Problem to solve: Retype the records word for word. Skip every image.

[Recorded data]

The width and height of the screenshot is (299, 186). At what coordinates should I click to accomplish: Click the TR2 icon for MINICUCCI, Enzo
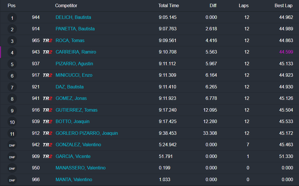point(47,75)
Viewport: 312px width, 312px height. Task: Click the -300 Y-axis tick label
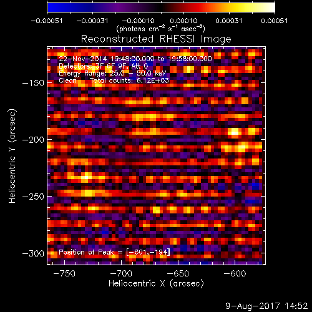pyautogui.click(x=33, y=253)
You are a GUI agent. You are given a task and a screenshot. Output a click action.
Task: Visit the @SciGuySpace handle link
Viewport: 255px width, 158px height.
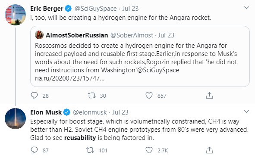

[/Recorded data]

Written reply:
The width and height of the screenshot is (299, 186). At what coordinates should I click to accomplish: Click the TR2 icon for MINICUCCI, Enzo
point(47,75)
Viewport: 312px width, 312px height. Task: Click the -300 Y-axis tick label
pyautogui.click(x=33, y=253)
You are a GUI agent. You are given a task and a screenshot. Output a click action.
Task: Visit the @SciGuySpace handle link
Viewport: 255px width, 158px height.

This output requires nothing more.